PROBLEM REQUIREMENTS: Start to finish, reproduce the records below with nothing missing.

GIVEN DATA:
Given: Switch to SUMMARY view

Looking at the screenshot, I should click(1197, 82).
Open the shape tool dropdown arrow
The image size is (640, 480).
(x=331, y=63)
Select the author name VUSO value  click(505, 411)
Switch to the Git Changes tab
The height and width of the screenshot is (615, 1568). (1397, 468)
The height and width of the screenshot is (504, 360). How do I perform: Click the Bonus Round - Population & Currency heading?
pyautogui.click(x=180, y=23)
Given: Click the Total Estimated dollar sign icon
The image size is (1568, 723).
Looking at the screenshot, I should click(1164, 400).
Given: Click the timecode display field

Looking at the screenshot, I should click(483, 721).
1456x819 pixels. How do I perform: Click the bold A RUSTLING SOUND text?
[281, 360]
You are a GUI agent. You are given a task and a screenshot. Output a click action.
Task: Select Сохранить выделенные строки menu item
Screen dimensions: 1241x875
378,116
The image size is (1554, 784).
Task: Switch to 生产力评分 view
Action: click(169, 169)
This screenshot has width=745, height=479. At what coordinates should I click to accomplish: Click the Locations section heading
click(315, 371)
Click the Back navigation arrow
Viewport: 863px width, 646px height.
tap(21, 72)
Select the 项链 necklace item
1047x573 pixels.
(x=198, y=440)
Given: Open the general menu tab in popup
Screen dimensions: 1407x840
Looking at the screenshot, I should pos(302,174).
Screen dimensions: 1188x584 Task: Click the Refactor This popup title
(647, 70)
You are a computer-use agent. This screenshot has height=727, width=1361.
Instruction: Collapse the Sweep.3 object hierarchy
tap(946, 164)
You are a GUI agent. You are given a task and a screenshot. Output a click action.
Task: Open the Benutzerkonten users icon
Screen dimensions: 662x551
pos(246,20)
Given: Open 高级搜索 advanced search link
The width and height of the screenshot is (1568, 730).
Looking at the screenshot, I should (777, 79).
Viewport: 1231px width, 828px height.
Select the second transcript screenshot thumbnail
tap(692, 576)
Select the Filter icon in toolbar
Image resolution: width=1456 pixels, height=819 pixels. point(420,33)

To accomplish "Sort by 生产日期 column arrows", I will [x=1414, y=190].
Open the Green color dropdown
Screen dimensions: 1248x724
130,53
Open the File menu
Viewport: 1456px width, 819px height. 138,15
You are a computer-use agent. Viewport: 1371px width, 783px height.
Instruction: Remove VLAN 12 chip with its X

ANSWER BELOW:
Given: Switch to SUMMARY view

Looking at the screenshot, I should click(1197, 82).
Open the shape tool dropdown arrow
The image size is (640, 480).
(x=331, y=63)
Select the author name VUSO value  click(505, 411)
Switch to the Git Changes tab
The height and width of the screenshot is (615, 1568). (1397, 468)
The height and width of the screenshot is (504, 360). How do I perform: Click the Bonus Round - Population & Currency heading?
pyautogui.click(x=180, y=23)
Given: Click the Total Estimated dollar sign icon
The image size is (1568, 723).
Looking at the screenshot, I should click(1164, 400).
Given: Click the timecode display field

Looking at the screenshot, I should click(483, 721).
1456x819 pixels. How do I perform: Click the bold A RUSTLING SOUND text?
[281, 360]
You are a GUI agent. You are given a task and a screenshot. Output a click action.
Task: Select Сохранить выделенные строки menu item
Screen dimensions: 1241x875
378,116
The image size is (1554, 784).
Task: Switch to 生产力评分 view
Action: click(169, 169)
This screenshot has width=745, height=479. At what coordinates should I click to accomplish: Click the Locations section heading
click(315, 371)
Click the Back navigation arrow
Viewport: 863px width, 646px height.
tap(21, 72)
Select the 项链 necklace item
1047x573 pixels.
(x=198, y=440)
Given: Open the general menu tab in popup
Screen dimensions: 1407x840
Looking at the screenshot, I should pos(302,174).
Screen dimensions: 1188x584 Task: Click the Refactor This popup title
(647, 70)
You are a computer-use agent. This screenshot has height=727, width=1361.
Instruction: Collapse the Sweep.3 object hierarchy
tap(946, 164)
You are a GUI agent. You are given a task and a screenshot. Output a click action.
Task: Open the Benutzerkonten users icon
Screen dimensions: 662x551
pos(246,20)
Given: Open 高级搜索 advanced search link
The width and height of the screenshot is (1568, 730).
Looking at the screenshot, I should (777, 79).
Viewport: 1231px width, 828px height.
Select the second transcript screenshot thumbnail
tap(692, 576)
Select the Filter icon in toolbar
Image resolution: width=1456 pixels, height=819 pixels. point(420,33)

To accomplish "Sort by 生产日期 column arrows", I will [x=1414, y=190].
Open the Green color dropdown
Screen dimensions: 1248x724
130,53
Open the File menu
Viewport: 1456px width, 819px height. 138,15
You are a computer-use agent. Viewport: 1371px width, 783px height.
Instruction: Remove VLAN 12 chip with its X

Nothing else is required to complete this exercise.